-- Aim --
Print the items again word for word, starting at the line that has "Click the Type column header" and going through to the end of the items. Leave the pictures out of your answer.
* start Data supplied *
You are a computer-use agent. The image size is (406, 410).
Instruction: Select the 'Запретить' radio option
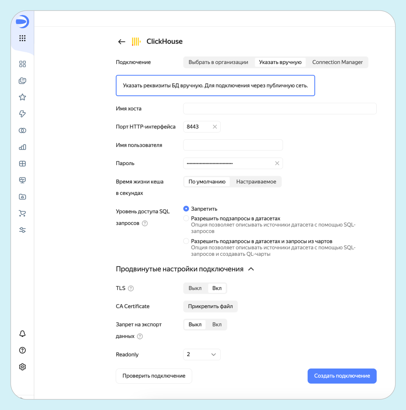[186, 209]
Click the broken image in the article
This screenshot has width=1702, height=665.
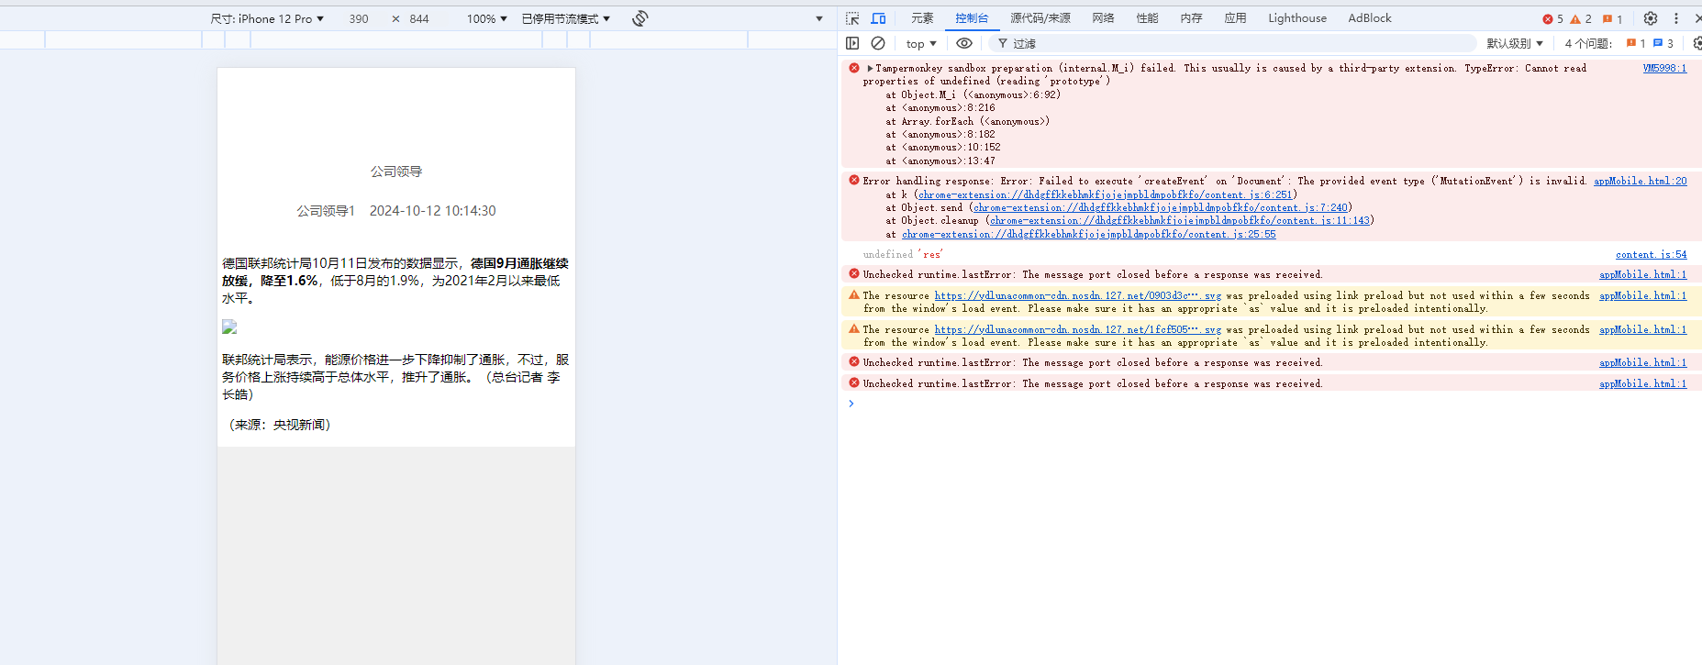tap(229, 327)
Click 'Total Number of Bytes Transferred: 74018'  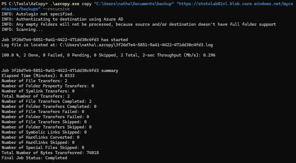point(50,153)
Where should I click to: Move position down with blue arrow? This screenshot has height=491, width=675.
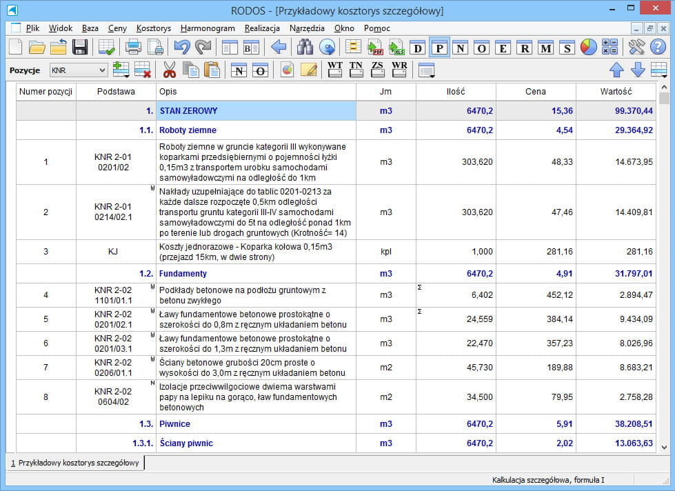[x=638, y=70]
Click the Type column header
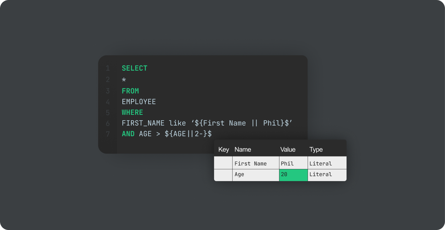The height and width of the screenshot is (230, 445). [x=316, y=149]
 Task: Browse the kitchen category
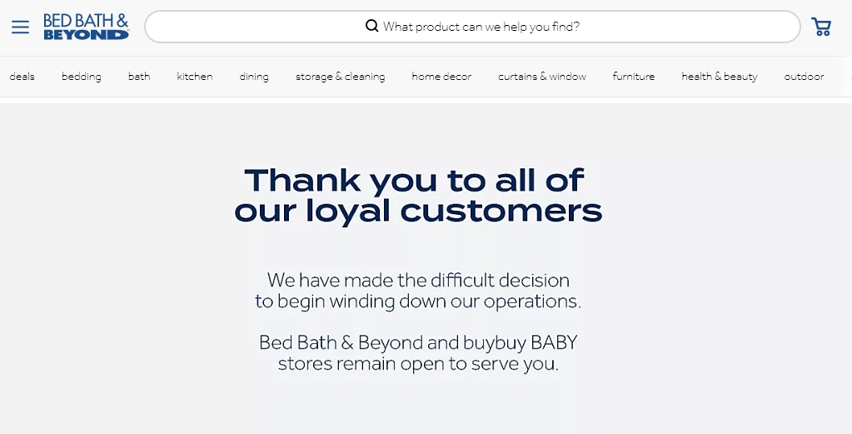pos(195,77)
* end Data supplied *
-- Answer to this exercise --
Click the Type column header
The height and width of the screenshot is (230, 445). [x=316, y=149]
 Task: Browse the kitchen category
pos(195,77)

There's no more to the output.